» **Stated goal**:
Give the lines of the listing from the line containing "Task: Add the Completeness Overview dashlet" through the line containing "Action: coord(461,315)", both included, as a JSON list of strings with one string per line. Leave out blank lines.

» **Record set**:
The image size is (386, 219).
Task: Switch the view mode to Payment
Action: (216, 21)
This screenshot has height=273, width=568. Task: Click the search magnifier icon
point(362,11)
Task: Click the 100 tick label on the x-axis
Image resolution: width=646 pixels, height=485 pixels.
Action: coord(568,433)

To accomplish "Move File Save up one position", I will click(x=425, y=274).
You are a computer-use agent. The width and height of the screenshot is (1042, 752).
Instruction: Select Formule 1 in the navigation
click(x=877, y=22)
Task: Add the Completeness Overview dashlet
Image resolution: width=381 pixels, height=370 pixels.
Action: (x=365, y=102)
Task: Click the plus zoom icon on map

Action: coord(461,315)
...
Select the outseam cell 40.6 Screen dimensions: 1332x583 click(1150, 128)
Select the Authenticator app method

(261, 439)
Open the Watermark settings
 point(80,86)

» **Written solution**:
[
  "Task: Add the Completeness Overview dashlet",
  "Image resolution: width=381 pixels, height=370 pixels.",
  "Action: (x=365, y=102)",
  "Task: Click the plus zoom icon on map",
  "Action: coord(461,315)"
]